Saigon Beer Alcohol Beverage Corp (Sabeco) is looking for a foreign brewer to invest in the Vietnamese company, according to local reports.

Newspaper Securities Investment said over the weekend that Heineken, Anheuser-Busch, InBev, Asahi Breweries and Thai Beverage have all been approached by the state-owned brewer with a view to taking a strategic stake in the brewer.

The paper cited company chairman Nguyen Ba Thi as saying: "The process to pick a strategic partner for Sabeco is not conclusive because the foreign partners sought some requirements which are not beneficial to Sabeco." Nguyen did not offer any further details on Sabeco's plans.

Earlier this month, Sabeco said that it hopes to raise around US$560m from an IPO set for 28 January. The company will look to sell just over 128m shares via auction on the Ho Chi Minh Stock Market. The sale represents a 20% holding in Sabeco, and will be offered to foreign and local investors.

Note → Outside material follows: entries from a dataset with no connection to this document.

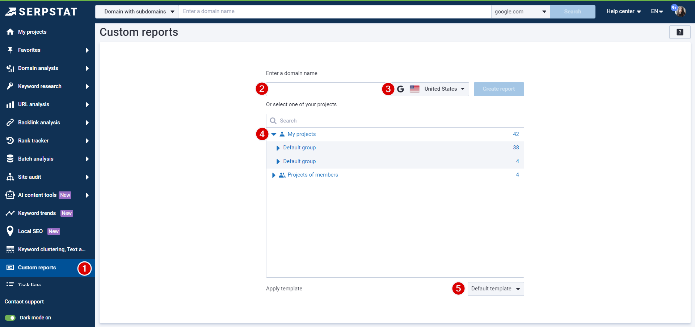
Task: Select the Domain analysis sidebar icon
Action: 10,68

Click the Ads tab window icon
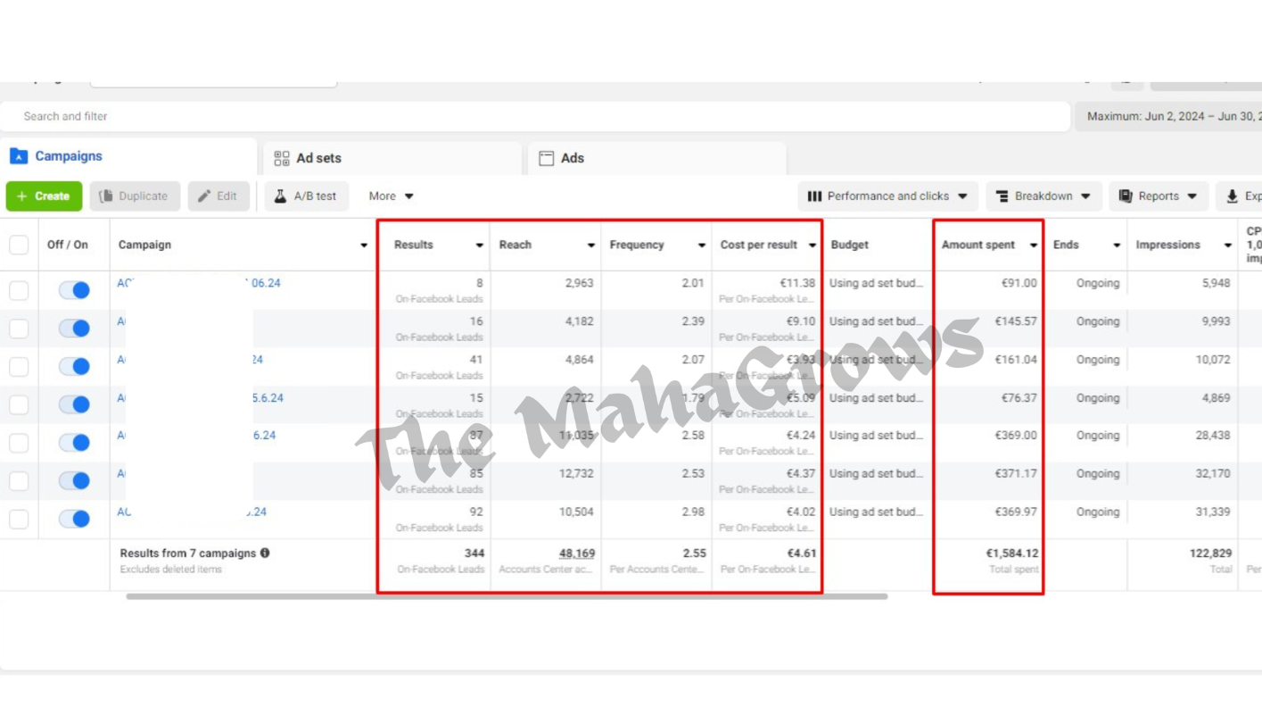(x=547, y=158)
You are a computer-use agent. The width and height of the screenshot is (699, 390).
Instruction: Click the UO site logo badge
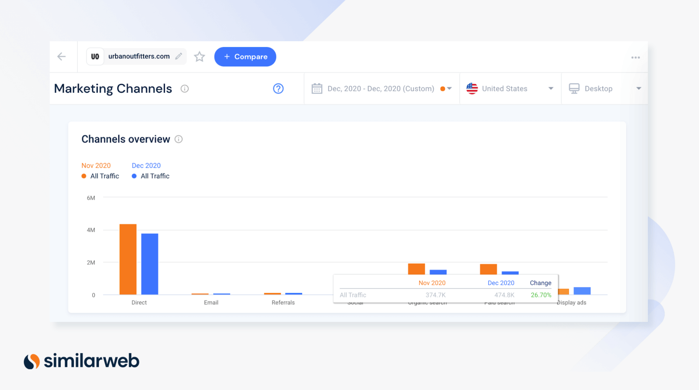pyautogui.click(x=95, y=56)
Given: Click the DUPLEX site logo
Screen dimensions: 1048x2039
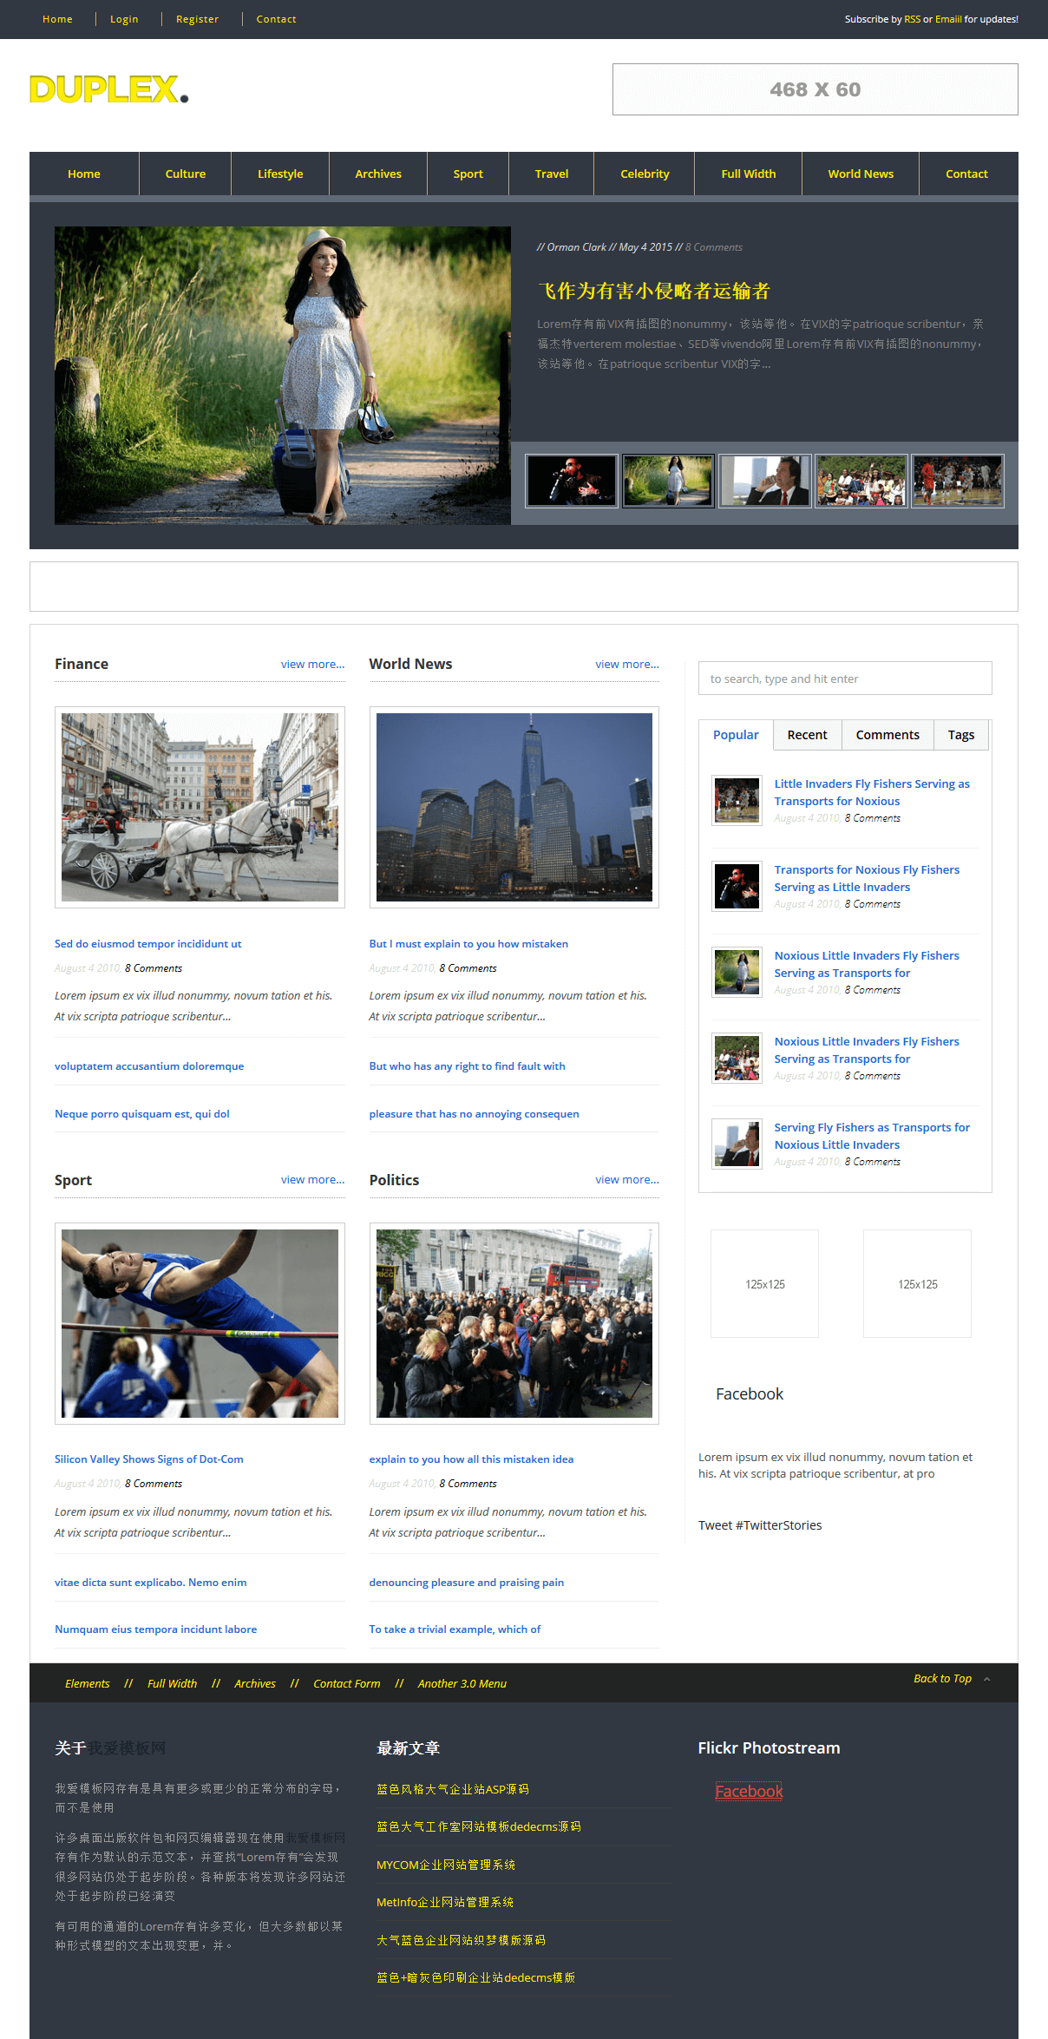Looking at the screenshot, I should [x=108, y=89].
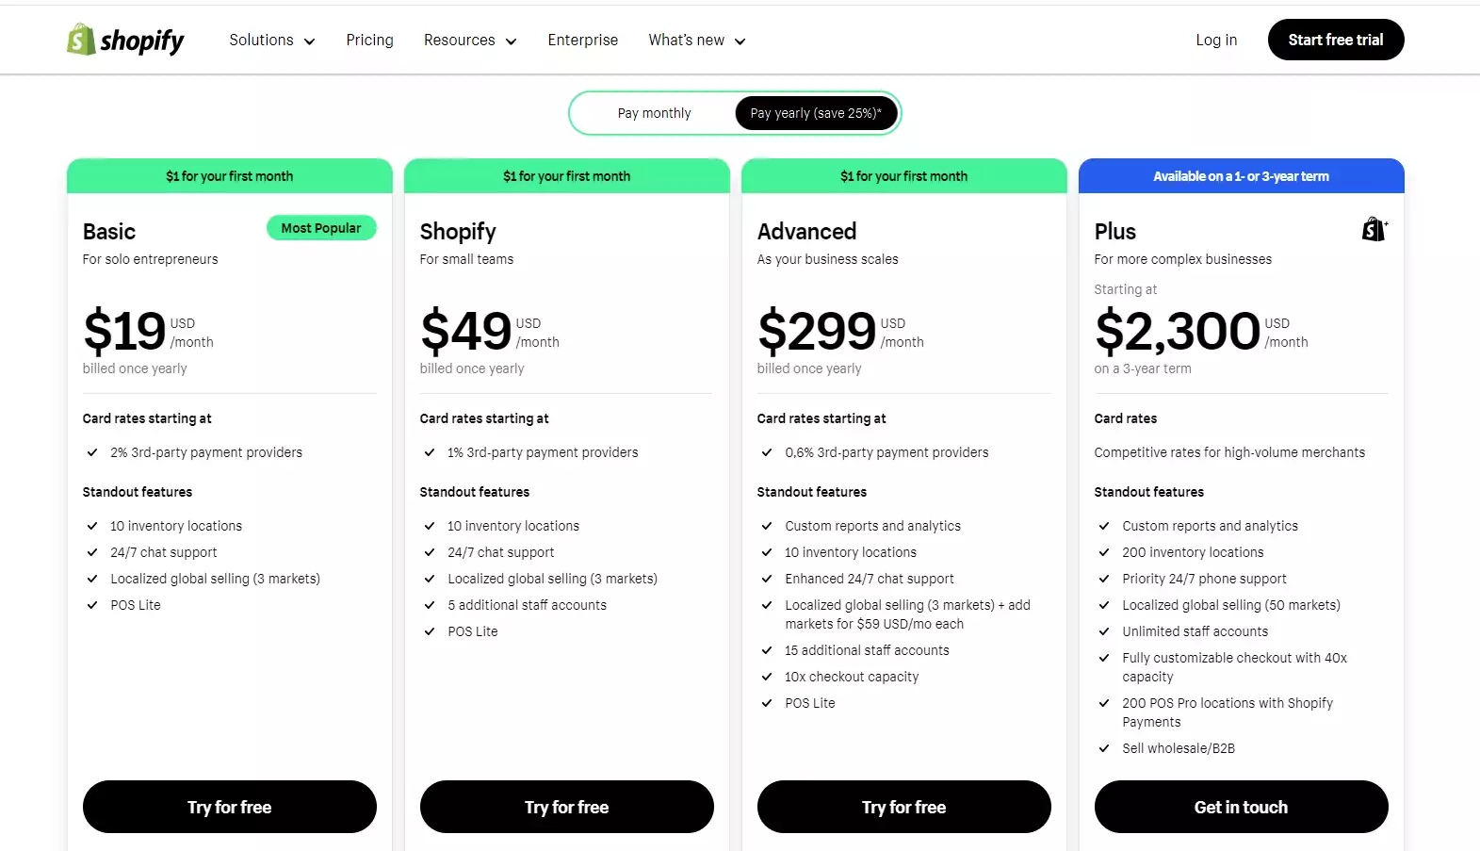1480x851 pixels.
Task: Expand the What's new dropdown
Action: tap(696, 41)
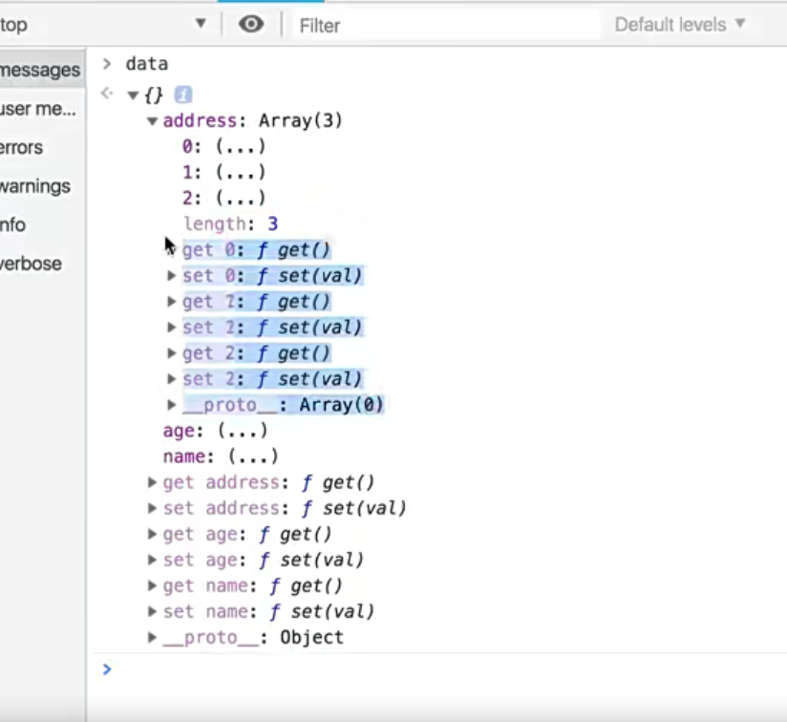The image size is (787, 722).
Task: Expand the __proto__: Array(0) entry
Action: pyautogui.click(x=172, y=405)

Once the IPO has completed, the Vietnamese state will own 79.61%, with 20% in public hands and the remaining shares held by company staff. Sabeco accounts for around a third of Vietnam's fast-growing beer market.

Carlsberg holds around 10% of the beer market through its investments in two local brewers. In March, the Danish brewer bought a 10% stake in Habeco, Vietnam's second-largest brewer. Local brewer Saigon Brewery remains the market leader in Vietnam, where beer consumption is growing at about 8% a year.